As a maintainer, even I do not commit any work directly to the master branch. All commits on the master branch are actually merges of work from other branches.
(b) All work should be done based off of a ticket in the JIRA Bug Tracker. When you take on work for a particular item, you should create a branch off of the current master and name it the same as the ticket you are working on. I.E. VIX-1024. This provides a clear reference back to the description of the problem or feature. In addition to this, each commit should start with the ticket number as well. This will allow those commits to be linked to the ticket when they are eventually merged into the master.

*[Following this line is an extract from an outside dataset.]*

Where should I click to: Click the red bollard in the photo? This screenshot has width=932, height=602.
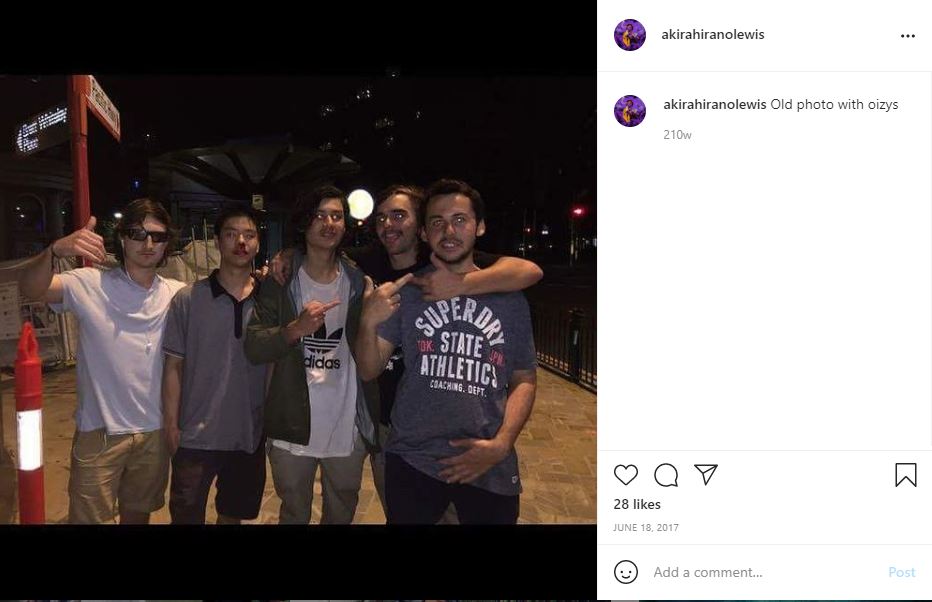coord(29,423)
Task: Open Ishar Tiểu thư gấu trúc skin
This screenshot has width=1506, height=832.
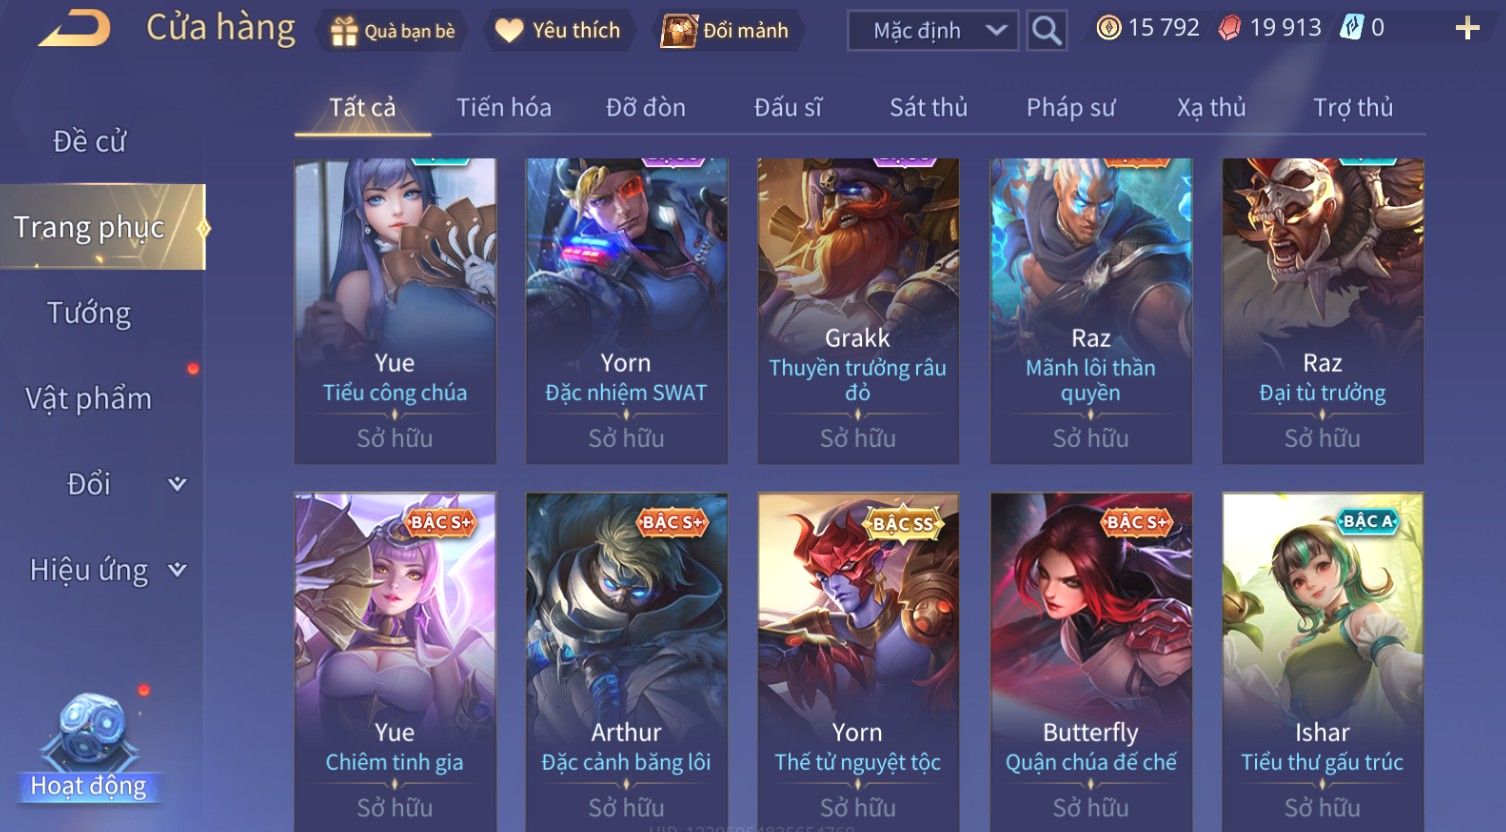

You should ensure you have an open ticket to begin work so that this tracking can occur. Once the ticket it open and assigend to you, you can move it to start work. This will indicate to other developers you are working on the ticket. Once you complete the work, you can submit a pull request to the Vixen repository where it can be reviewed. Once reviewed and approved, the ticket will transition states based on it being merged, built and closed automatically. JIRA will track the changes when they are committed to the main repository. The build that corresponds to the change will be marked in the JIRA ticket along with links to the commits involved.
(c) If the item you are working on will span some time and the current master gets updated with new features from other developers, you can keep your branch in sync by rebasing your changes onto the current version of the master. You would sync your copy of the master from the master branch tree first. Then you can rebase your branch onto that. This will replay your commits onto the tail of the master giving you a up to date branch. Try to avoid merging the changes in the master into your own branch as this creates a messy commit history. More information on how to rebase can be found here.
(d) If you are collaborating with another developer, then you may want to share work on a branch. Here you can both work on the same branch shared publicly or you can merge changes between yourself. This is not very common in our development structure so ask questions if it comes up and we can help guide you through it.
(e) If you want to have a play with someone else’s branch (to test, or add features to it), as long as they have pushed ac copy of it out to their public repository, then you can always make your own branch at that point, and go from there. For example, Jeff might take a look at Jon’s “VersionControl” branch, and make a new one for himself, called “Jeffs_VC_additions” or something. He can do some more work to do with the version control, maybe updating stuff, adding a new feature, etc. Then, if Jon likes it, he can merge from Jeff’s VC branch back into his own VC branch. (since it’s all separate to ‘master’, he can do what he likes with it.) Once all the work is done between the two developers, the version with all the changes compiled together can be merged into the master.
(f) When work is complete on a branch, That branch should be pushed to your public repository. Then the ticket tracking it should be moved into the ready for merge status. This is my cue to go review it and either provide feedback or merge the changes. You should provide the information on the location of your GitHub repository so I can connect to it and pull the branch. If you made the branch name the same as the ticket it is easy for me to find it once I establish the path of your repository.